Exercise text
I am relatively new to pilates reformer classes but have practiced pilates and yoga on and off for a while. For those who aren’t familiar this is what pilates reformer equipment looks like and some of the associated postures.

Figure 1. Various postures on a pilates reformer machine. (Original images from http://www.pilates-exercises.info)

I know. Looks like medieval torture. But I’ve gained a lot of health benefits like strength and flexibility. I also like the way the exercises force me to use my brain. I have to really concentrate. Part of this focus comes from watching my body in mirrors around the studio, adjusting my posture and movements with what I’ve been shown by the instructor. But this has some difficulties. Let’s take a look at the layout of my pilates studio including the placement of mirrors.

Figure 2. Layout of a pilates reformer studio.

Mirrors are located as follows:

  • One mirror in front of each reformer machine on the North wall.
  • A large mirror on the East wall.
  • A large wall mirror on the South wall located behind a trapeze table.
  • No mirrors on the West wall.

There are a lot of mirrors in the studio but it’s not always possible to see my reflection. This depends on my body position, posture, head angle, location of nearby mirrors and other people/objects in the studio.

In Figure 3, I’ve highlighted a rough estimate of a user’s central gaze in each posture (“near peripheral vision” approximately 30° either side of straight ahead, 60° total field of view).

  • A blue mirror indicates the user can see her reflection.
  • A red mirror indicates they cannot.

 

Figure 3. Central eye gaze of pilates reformer user and visibility of her own reflection in a nearby mirror.

As illustrated, the user can only see her reflection in three postures: A, E and F. Even then, it’s not possible to see her whole body at once.

Another complication is that these postures are not static as the user will move in different directions as per Figure 4.

 

Figure 4. Directional movement of pilates reformer user.

Ok, so today’s pilates reformer setup isn’t ideal.

But how could mixed reality help a student see how her body moves while she works out?

Records shown
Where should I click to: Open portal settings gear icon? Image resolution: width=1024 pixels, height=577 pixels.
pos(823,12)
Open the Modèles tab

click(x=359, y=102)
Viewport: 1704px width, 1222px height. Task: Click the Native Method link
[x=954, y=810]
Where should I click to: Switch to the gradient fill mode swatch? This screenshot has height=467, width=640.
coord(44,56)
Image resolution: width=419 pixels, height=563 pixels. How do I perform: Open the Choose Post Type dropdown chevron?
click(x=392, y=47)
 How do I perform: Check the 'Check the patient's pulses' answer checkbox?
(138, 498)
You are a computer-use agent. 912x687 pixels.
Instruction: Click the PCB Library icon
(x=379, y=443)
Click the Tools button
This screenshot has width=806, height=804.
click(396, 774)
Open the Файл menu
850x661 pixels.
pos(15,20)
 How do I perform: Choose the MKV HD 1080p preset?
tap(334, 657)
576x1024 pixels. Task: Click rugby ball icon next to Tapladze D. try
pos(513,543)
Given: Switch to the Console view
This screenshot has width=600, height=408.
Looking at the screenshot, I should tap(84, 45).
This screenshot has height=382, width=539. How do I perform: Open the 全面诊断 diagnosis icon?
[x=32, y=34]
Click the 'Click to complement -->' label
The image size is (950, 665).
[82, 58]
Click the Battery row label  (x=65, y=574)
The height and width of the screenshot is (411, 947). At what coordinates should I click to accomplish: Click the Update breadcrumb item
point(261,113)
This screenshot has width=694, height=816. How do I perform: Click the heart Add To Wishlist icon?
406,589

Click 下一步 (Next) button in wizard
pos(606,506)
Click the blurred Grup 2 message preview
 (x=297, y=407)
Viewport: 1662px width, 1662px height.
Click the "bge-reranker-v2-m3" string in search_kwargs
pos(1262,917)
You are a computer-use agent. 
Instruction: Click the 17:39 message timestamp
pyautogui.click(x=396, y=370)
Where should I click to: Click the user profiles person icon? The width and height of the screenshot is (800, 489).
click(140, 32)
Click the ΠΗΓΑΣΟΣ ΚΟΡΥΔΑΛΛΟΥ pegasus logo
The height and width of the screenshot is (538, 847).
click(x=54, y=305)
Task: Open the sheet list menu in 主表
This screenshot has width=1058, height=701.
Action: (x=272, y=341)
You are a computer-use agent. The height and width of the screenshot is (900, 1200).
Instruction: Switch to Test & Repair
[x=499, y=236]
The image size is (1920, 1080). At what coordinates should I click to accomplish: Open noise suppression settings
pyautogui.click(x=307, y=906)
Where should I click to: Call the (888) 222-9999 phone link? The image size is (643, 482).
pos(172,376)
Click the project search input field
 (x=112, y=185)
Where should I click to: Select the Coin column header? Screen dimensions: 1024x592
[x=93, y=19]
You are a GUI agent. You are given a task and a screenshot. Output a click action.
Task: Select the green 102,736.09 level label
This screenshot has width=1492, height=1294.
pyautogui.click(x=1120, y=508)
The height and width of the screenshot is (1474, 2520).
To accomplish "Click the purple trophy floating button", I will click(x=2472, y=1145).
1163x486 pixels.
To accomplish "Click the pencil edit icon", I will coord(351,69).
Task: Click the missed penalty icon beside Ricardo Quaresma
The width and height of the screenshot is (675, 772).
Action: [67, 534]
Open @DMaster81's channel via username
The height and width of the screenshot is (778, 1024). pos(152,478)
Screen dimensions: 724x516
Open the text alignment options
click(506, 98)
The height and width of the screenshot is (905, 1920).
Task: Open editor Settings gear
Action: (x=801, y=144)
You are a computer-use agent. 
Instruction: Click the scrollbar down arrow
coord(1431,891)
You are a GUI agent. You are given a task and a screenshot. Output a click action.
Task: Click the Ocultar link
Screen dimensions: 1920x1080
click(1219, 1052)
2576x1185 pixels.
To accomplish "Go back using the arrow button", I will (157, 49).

Description of the task
Reproduce the full text about mirrors in a pilates reformer studio, word for word.

Output of the exercise
I am relatively new to pilates reformer classes but have practiced pilates and yoga on and off for a while. For those who aren’t familiar this is what pilates reformer equipment looks like and some of the associated postures.

Figure 1. Various postures on a pilates reformer machine. (Original images from http://www.pilates-exercises.info)

I know. Looks like medieval torture. But I’ve gained a lot of health benefits like strength and flexibility. I also like the way the exercises force me to use my brain. I have to really concentrate. Part of this focus comes from watching my body in mirrors around the studio, adjusting my posture and movements with what I’ve been shown by the instructor. But this has some difficulties. Let’s take a look at the layout of my pilates studio including the placement of mirrors.

Figure 2. Layout of a pilates reformer studio.

Mirrors are located as follows:

  • One mirror in front of each reformer machine on the North wall.
  • A large mirror on the East wall.
  • A large wall mirror on the South wall located behind a trapeze table.
  • No mirrors on the West wall.

There are a lot of mirrors in the studio but it’s not always possible to see my reflection. This depends on my body position, posture, head angle, location of nearby mirrors and other people/objects in the studio.

In Figure 3, I’ve highlighted a rough estimate of a user’s central gaze in each posture (“near peripheral vision” approximately 30° either side of straight ahead, 60° total field of view).

  • A blue mirror indicates the user can see her reflection.
  • A red mirror indicates they cannot.

 

Figure 3. Central eye gaze of pilates reformer user and visibility of her own reflection in a nearby mirror.

As illustrated, the user can only see her reflection in three postures: A, E and F. Even then, it’s not possible to see her whole body at once.

Another complication is that these postures are not static as the user will move in different directions as per Figure 4.

 

Figure 4. Directional movement of pilates reformer user.

Ok, so today’s pilates reformer setup isn’t ideal.

But how could mixed reality help a student see how her body moves while she works out?